ASSIGNED TASK — An exact copy of every record is the expected answer.

DATASET EXTRACT —
══════

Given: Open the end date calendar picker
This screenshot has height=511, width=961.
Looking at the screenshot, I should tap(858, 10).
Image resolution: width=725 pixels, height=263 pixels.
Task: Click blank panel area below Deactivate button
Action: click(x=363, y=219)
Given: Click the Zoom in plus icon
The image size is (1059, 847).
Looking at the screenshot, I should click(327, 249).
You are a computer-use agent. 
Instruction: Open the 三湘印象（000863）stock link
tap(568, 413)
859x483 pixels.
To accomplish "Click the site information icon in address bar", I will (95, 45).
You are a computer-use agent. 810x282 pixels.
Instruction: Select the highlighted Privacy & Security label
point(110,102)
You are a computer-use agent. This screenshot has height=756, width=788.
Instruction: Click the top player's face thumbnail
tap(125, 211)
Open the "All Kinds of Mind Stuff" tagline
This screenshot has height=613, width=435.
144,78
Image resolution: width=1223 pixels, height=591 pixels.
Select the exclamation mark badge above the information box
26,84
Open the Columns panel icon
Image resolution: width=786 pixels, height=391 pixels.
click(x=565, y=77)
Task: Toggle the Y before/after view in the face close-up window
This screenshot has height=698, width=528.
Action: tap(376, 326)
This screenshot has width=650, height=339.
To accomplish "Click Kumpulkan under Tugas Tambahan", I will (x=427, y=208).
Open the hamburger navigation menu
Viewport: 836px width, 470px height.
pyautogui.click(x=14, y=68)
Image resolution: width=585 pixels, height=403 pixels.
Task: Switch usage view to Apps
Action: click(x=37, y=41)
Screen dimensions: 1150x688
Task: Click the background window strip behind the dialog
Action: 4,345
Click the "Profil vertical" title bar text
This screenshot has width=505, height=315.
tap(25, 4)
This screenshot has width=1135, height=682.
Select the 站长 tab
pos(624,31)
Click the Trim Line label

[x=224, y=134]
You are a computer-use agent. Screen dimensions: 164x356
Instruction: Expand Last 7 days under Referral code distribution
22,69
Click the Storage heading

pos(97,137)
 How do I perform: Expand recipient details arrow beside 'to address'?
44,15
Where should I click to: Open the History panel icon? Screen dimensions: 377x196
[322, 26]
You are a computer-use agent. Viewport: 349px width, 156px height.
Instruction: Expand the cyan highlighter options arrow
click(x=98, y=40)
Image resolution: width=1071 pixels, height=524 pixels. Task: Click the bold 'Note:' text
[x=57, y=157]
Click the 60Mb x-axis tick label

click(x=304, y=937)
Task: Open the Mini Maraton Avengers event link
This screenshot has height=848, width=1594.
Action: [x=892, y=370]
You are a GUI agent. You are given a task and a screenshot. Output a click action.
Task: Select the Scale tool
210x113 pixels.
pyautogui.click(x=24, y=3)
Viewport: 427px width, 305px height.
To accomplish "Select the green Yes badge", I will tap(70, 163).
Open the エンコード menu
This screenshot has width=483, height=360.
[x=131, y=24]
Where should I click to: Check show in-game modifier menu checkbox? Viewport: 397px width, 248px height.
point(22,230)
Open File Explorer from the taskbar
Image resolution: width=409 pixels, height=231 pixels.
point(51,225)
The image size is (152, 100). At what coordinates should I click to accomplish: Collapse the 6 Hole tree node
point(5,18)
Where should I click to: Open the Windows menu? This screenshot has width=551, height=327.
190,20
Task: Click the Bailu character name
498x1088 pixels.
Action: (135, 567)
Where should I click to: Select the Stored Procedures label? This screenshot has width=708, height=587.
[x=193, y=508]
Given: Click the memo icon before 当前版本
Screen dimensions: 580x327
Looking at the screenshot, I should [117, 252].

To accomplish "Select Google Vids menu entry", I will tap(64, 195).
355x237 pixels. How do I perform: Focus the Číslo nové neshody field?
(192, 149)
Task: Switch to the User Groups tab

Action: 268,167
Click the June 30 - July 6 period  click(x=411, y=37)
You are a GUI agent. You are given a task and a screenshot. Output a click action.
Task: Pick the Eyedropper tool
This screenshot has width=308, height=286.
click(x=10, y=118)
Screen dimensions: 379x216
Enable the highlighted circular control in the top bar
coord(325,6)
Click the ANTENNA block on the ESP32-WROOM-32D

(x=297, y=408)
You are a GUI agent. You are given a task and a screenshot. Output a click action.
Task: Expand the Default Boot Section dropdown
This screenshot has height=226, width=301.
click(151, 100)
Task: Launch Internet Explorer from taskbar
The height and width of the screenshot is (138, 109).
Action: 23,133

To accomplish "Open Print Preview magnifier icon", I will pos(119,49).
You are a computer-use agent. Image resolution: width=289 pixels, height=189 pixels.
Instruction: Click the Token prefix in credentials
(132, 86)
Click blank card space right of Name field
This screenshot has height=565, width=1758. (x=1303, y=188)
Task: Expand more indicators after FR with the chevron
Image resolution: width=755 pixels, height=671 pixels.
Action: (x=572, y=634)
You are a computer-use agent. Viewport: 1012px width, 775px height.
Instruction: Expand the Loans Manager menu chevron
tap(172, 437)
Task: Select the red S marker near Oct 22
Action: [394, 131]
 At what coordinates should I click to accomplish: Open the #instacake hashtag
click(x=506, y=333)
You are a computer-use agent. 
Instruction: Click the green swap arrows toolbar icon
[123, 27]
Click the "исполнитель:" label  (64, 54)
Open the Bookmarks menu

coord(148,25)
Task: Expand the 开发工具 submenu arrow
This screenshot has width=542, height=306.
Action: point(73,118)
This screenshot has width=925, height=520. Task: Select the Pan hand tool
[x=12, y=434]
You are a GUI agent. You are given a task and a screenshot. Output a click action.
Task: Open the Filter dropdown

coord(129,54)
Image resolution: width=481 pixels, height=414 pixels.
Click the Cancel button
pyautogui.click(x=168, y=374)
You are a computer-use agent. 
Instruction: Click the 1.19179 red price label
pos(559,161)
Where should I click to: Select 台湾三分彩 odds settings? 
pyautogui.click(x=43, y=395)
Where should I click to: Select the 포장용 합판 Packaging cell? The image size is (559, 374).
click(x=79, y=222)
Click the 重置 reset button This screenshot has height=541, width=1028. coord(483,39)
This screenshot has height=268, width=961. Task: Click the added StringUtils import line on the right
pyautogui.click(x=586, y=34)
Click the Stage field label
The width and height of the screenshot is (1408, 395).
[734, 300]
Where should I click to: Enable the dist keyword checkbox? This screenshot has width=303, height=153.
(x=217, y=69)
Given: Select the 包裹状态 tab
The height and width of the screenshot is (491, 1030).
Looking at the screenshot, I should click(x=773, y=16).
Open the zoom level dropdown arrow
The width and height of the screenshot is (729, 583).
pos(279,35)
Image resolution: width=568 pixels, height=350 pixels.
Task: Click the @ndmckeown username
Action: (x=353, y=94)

══════

EXERCISE OUTPUT —
Given: Open the end date calendar picker
This screenshot has height=511, width=961.
Looking at the screenshot, I should tap(858, 10).
Image resolution: width=725 pixels, height=263 pixels.
Task: Click blank panel area below Deactivate button
Action: click(x=363, y=219)
Given: Click the Zoom in plus icon
The image size is (1059, 847).
Looking at the screenshot, I should click(327, 249).
You are a computer-use agent. 
Instruction: Open the 三湘印象（000863）stock link
tap(568, 413)
859x483 pixels.
To accomplish "Click the site information icon in address bar", I will (95, 45).
You are a computer-use agent. 810x282 pixels.
Instruction: Select the highlighted Privacy & Security label
point(110,102)
You are a computer-use agent. This screenshot has height=756, width=788.
Instruction: Click the top player's face thumbnail
tap(125, 211)
Open the "All Kinds of Mind Stuff" tagline
This screenshot has height=613, width=435.
144,78
Image resolution: width=1223 pixels, height=591 pixels.
Select the exclamation mark badge above the information box
26,84
Open the Columns panel icon
Image resolution: width=786 pixels, height=391 pixels.
click(x=565, y=77)
Task: Toggle the Y before/after view in the face close-up window
This screenshot has height=698, width=528.
Action: tap(376, 326)
This screenshot has width=650, height=339.
To accomplish "Click Kumpulkan under Tugas Tambahan", I will (x=427, y=208).
Open the hamburger navigation menu
Viewport: 836px width, 470px height.
pyautogui.click(x=14, y=68)
Image resolution: width=585 pixels, height=403 pixels.
Task: Switch usage view to Apps
Action: click(x=37, y=41)
Screen dimensions: 1150x688
Task: Click the background window strip behind the dialog
Action: 4,345
Click the "Profil vertical" title bar text
This screenshot has width=505, height=315.
tap(25, 4)
This screenshot has width=1135, height=682.
Select the 站长 tab
pos(624,31)
Click the Trim Line label

[x=224, y=134]
You are a computer-use agent. Screen dimensions: 164x356
Instruction: Expand Last 7 days under Referral code distribution
22,69
Click the Storage heading

pos(97,137)
 How do I perform: Expand recipient details arrow beside 'to address'?
44,15
Where should I click to: Open the History panel icon? Screen dimensions: 377x196
[322, 26]
You are a computer-use agent. Viewport: 349px width, 156px height.
Instruction: Expand the cyan highlighter options arrow
click(x=98, y=40)
Image resolution: width=1071 pixels, height=524 pixels. Task: Click the bold 'Note:' text
[x=57, y=157]
Click the 60Mb x-axis tick label

click(x=304, y=937)
Task: Open the Mini Maraton Avengers event link
This screenshot has height=848, width=1594.
Action: [x=892, y=370]
You are a GUI agent. You are given a task and a screenshot. Output a click action.
Task: Select the Scale tool
210x113 pixels.
pyautogui.click(x=24, y=3)
Viewport: 427px width, 305px height.
To accomplish "Select the green Yes badge", I will tap(70, 163).
Open the エンコード menu
This screenshot has width=483, height=360.
[x=131, y=24]
Where should I click to: Check show in-game modifier menu checkbox? Viewport: 397px width, 248px height.
point(22,230)
Open File Explorer from the taskbar
Image resolution: width=409 pixels, height=231 pixels.
point(51,225)
The image size is (152, 100). At what coordinates should I click to accomplish: Collapse the 6 Hole tree node
point(5,18)
Where should I click to: Open the Windows menu? This screenshot has width=551, height=327.
190,20
Task: Click the Bailu character name
498x1088 pixels.
Action: (135, 567)
Where should I click to: Select the Stored Procedures label? This screenshot has width=708, height=587.
[x=193, y=508]
Given: Click the memo icon before 当前版本
Screen dimensions: 580x327
Looking at the screenshot, I should [117, 252].

To accomplish "Select Google Vids menu entry", I will tap(64, 195).
355x237 pixels. How do I perform: Focus the Číslo nové neshody field?
(192, 149)
Task: Switch to the User Groups tab

Action: 268,167
Click the June 30 - July 6 period  click(x=411, y=37)
You are a GUI agent. You are given a task and a screenshot. Output a click action.
Task: Pick the Eyedropper tool
This screenshot has width=308, height=286.
click(x=10, y=118)
Screen dimensions: 379x216
Enable the highlighted circular control in the top bar
coord(325,6)
Click the ANTENNA block on the ESP32-WROOM-32D

(x=297, y=408)
You are a GUI agent. You are given a task and a screenshot. Output a click action.
Task: Expand the Default Boot Section dropdown
This screenshot has height=226, width=301.
click(151, 100)
Task: Launch Internet Explorer from taskbar
The height and width of the screenshot is (138, 109).
Action: 23,133

To accomplish "Open Print Preview magnifier icon", I will pos(119,49).
You are a computer-use agent. Image resolution: width=289 pixels, height=189 pixels.
Instruction: Click the Token prefix in credentials
(132, 86)
Click blank card space right of Name field
This screenshot has height=565, width=1758. (x=1303, y=188)
Task: Expand more indicators after FR with the chevron
Image resolution: width=755 pixels, height=671 pixels.
Action: (x=572, y=634)
You are a computer-use agent. Viewport: 1012px width, 775px height.
Instruction: Expand the Loans Manager menu chevron
tap(172, 437)
Task: Select the red S marker near Oct 22
Action: [394, 131]
 At what coordinates should I click to accomplish: Open the #instacake hashtag
click(x=506, y=333)
You are a computer-use agent. 
Instruction: Click the green swap arrows toolbar icon
[123, 27]
Click the "исполнитель:" label  (64, 54)
Open the Bookmarks menu

coord(148,25)
Task: Expand the 开发工具 submenu arrow
This screenshot has width=542, height=306.
Action: point(73,118)
This screenshot has width=925, height=520. Task: Select the Pan hand tool
[x=12, y=434]
You are a GUI agent. You are given a task and a screenshot. Output a click action.
Task: Open the Filter dropdown

coord(129,54)
Image resolution: width=481 pixels, height=414 pixels.
Click the Cancel button
pyautogui.click(x=168, y=374)
You are a computer-use agent. 
Instruction: Click the 1.19179 red price label
pos(559,161)
Where should I click to: Select 台湾三分彩 odds settings? 
pyautogui.click(x=43, y=395)
Where should I click to: Select the 포장용 합판 Packaging cell? The image size is (559, 374).
click(x=79, y=222)
Click the 重置 reset button This screenshot has height=541, width=1028. coord(483,39)
This screenshot has height=268, width=961. Task: Click the added StringUtils import line on the right
pyautogui.click(x=586, y=34)
Click the Stage field label
The width and height of the screenshot is (1408, 395).
[734, 300]
Where should I click to: Enable the dist keyword checkbox? This screenshot has width=303, height=153.
(x=217, y=69)
Given: Select the 包裹状态 tab
The height and width of the screenshot is (491, 1030).
Looking at the screenshot, I should click(x=773, y=16).
Open the zoom level dropdown arrow
The width and height of the screenshot is (729, 583).
pos(279,35)
Image resolution: width=568 pixels, height=350 pixels.
Task: Click the @ndmckeown username
Action: (x=353, y=94)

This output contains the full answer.